In yet another case of serious business corruption in the Big Apple, a leading energy investor based in New York submitted a guilty plea Monday to charges that he perpetrated a long-running scheme that enabled him to avoid paying more than $45 million in income and other taxes partially accrued from his sale of an oil company.
Morris Zukerman, who was previously a banker at Morgan Stanley and is currently chairman of his own investment firm M.E. Zukerman & Co, pleaded guilty in Manhattan federal court to one count of tax evasion and one count of obstructing the Internal Revenue Service. Only one month before, the 72-year-old Zukerman was indicted after the conclusion of a two-year grand jury investigation. Through a plea deal that his attorney worked out with the court, Zukerman agreed that he would not appeal any prison sentence of 7-1/4 years or less. The investor’s sentencing is set for Dec. 5.
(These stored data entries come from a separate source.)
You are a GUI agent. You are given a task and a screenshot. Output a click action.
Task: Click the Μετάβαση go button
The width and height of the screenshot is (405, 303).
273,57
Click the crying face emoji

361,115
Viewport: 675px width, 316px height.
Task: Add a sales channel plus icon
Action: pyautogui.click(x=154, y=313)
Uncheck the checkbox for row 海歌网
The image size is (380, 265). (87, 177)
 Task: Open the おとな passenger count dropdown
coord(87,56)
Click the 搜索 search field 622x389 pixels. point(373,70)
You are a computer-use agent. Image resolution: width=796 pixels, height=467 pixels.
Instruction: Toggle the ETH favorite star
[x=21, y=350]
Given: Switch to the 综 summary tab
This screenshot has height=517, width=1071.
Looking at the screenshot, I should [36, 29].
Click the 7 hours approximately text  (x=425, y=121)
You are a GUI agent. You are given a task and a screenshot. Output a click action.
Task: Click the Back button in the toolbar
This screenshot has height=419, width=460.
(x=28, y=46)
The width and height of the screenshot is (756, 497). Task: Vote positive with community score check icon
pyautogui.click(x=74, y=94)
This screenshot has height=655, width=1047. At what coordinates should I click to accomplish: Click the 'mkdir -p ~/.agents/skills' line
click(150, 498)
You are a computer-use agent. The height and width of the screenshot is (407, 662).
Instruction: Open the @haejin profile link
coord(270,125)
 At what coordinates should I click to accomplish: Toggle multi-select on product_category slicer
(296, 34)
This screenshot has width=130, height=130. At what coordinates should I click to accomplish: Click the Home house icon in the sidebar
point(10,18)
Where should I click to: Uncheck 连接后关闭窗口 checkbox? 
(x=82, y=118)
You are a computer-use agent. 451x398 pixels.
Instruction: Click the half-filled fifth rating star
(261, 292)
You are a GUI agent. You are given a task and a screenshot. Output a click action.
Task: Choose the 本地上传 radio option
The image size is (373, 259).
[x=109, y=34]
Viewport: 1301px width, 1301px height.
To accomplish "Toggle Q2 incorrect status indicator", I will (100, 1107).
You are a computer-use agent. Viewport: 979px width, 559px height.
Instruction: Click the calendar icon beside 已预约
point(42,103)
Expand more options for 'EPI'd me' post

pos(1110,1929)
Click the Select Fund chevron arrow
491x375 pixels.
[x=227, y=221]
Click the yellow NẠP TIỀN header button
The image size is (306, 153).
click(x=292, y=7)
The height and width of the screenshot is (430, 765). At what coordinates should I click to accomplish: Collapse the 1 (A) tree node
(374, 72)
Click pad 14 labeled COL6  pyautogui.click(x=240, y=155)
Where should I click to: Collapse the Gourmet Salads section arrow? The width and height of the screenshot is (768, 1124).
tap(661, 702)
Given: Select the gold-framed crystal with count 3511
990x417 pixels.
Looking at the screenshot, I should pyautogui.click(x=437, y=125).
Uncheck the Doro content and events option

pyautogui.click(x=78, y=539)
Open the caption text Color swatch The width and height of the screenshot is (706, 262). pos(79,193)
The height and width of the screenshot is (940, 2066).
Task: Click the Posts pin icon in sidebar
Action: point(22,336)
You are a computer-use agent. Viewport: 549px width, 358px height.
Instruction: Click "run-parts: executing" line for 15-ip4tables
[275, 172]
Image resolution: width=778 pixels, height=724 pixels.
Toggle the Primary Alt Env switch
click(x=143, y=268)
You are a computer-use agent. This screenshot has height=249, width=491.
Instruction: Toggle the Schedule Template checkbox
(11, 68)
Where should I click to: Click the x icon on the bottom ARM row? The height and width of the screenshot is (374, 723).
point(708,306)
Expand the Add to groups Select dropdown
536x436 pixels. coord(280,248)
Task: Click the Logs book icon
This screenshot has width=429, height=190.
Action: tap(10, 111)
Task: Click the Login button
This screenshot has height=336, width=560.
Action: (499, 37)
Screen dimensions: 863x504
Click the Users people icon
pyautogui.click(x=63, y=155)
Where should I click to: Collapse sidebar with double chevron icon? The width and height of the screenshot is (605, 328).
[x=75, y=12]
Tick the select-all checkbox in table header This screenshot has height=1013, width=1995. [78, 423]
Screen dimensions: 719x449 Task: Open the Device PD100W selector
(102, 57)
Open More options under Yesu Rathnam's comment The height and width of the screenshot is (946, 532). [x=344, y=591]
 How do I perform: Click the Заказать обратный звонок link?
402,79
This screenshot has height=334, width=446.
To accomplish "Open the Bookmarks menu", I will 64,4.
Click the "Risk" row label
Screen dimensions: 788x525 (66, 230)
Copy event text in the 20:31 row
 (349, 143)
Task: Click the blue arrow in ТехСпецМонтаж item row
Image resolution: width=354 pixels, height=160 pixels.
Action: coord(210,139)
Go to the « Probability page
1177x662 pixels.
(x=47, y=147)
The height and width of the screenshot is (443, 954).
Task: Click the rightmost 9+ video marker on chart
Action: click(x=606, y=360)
“After years of finding every way to avoid his tax obligations, Zukerman has finally been forced to admit to his criminal tax evasion,” stated Manhattan U.S. Attorney Preet Bharara, who has been relentless – and quite successful – in his quest to seek out and uproot corruption in New York’s governmental and business sectors.
From 1972 to 1988, Zukerman was employed by Morgan Stanley, where he served as joint head of the investment bank’s energy group. He then moved on to establish M.E. Zukerman & Co., which centered its investments around energy, natural resources and agriculture companies.
According to the government prosecutors, Zukerman plotted to get out of paying taxes on income that he earned from a 2008 sale of an oil company he co-owned through a subsidiary of M.E. Zukerman with a publicly traded company that netted his company $130 million.
While court papers did not identify that company, in the same time frame Zukerman’s company sold a Texas-based firm called Penreco that was it had jointly owned with ConocoPhillips.
In the aftermath of the sale, Zukerman transferred the proceeds to a trust and a number of corporations, including one from which he directed that the sum of $50 million be used to purchase paintings by European artists from the 15th to 19th centuries, prosecutors charged.
The deceitful investor further claimed $1 million in fraudulent charitable contribution deductions in connection with the acquisition of property on Black Island off Maine’s coast, prosecutors disclosed.